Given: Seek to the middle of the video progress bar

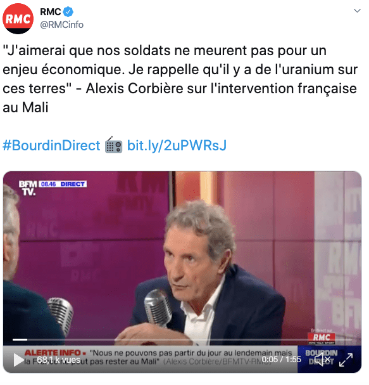Looking at the screenshot, I should [182, 339].
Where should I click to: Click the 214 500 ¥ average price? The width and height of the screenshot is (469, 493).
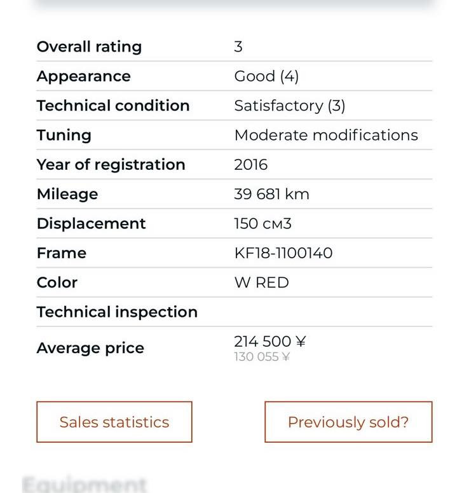[x=269, y=342]
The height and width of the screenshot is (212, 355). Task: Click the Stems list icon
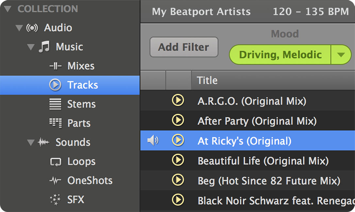click(56, 104)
---
• WHAT IS NEEDED
Above are records with pictures; repeat the records exactly and leave the pictures out.

• OUTPUT
Given: Seek to the middle of the video progress bar

Looking at the screenshot, I should [182, 339].
Where should I click to: Click the 214 500 ¥ average price? The width and height of the screenshot is (469, 493).
[x=269, y=342]
The height and width of the screenshot is (212, 355). Task: Click the Stems list icon
click(56, 104)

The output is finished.